Este Monumento emplazado en la Plaza
seca de AMIA, se ha convertido en el espacio donde se rinde homenaje a las 85
víctimas del atentado. Lo hacen las visitas oficiales de autoridades nacionales
e internacionales así como delegaciones de chicos y jóvenes o los turistas que
visitan la sede de AMIA., resignificando el compromiso con la memoria y el
reclamo de justicia.
Durante la celebración de Januca, se
convierte también en una Janukía, el candelabro de esta festividad, sumando
luminosidad a esta obra que simboliza la denuncia contra el terrorismo y
expresa la permanente lucha del pueblo judío por la verdad, la justicia y la
paz.
Después del atentado, llevó más de cuatro años lograr la construcción de la nueva sede de AMIA en la cual se proyectaba retomar y ampliar todas las actividades que solían ser realizadas en el destruido edificio.

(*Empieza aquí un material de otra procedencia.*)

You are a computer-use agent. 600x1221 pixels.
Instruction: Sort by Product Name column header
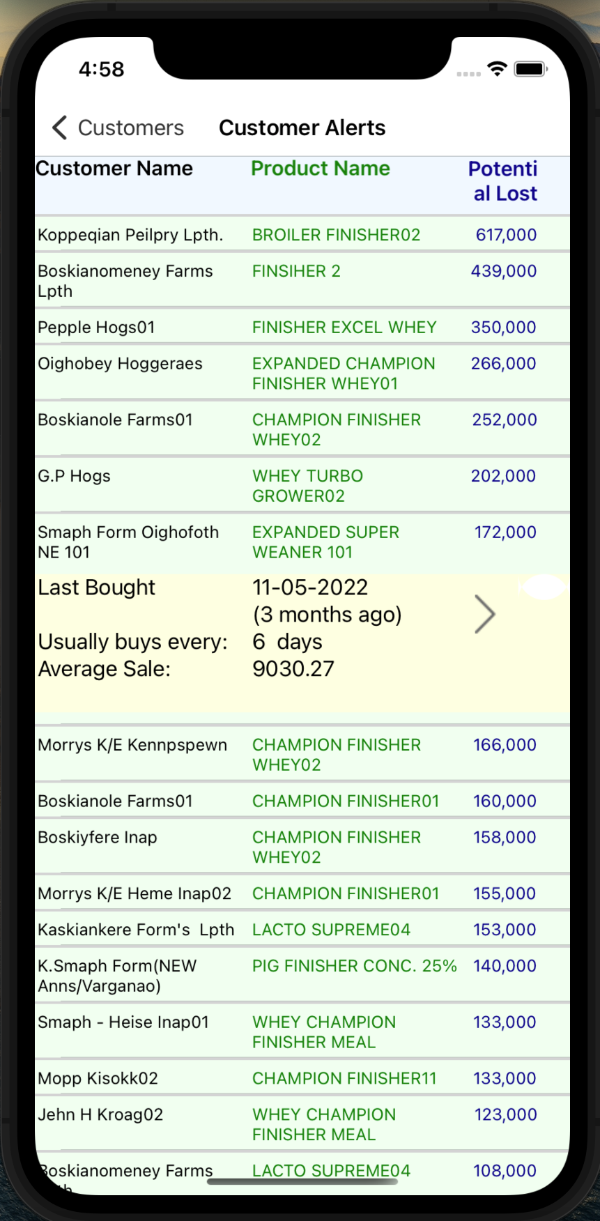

Entendiendo que la inauguración del
edificio iba a ser un momento muy relevante y lleno de simbología tanto para
los familiares de las víctimas, para quienes tenían que volver trabajar como para
la sociedad toda, se convocó al artista plástico israelí Yaacov Agam para que
crease una obra que pudiese ser exhibida en el interior del edificio y que
expresase todos esos mensajes.
La instalación artística que Agam
creó, el “Monumento de homenaje y recordación a las víctimas del atentado a la
AMIA del 18 de julio de 1994”, fue inaugurada, con su presencia, en 1999 en el
nuevo edificio reconstruido de AMIA, en Pasteur 633.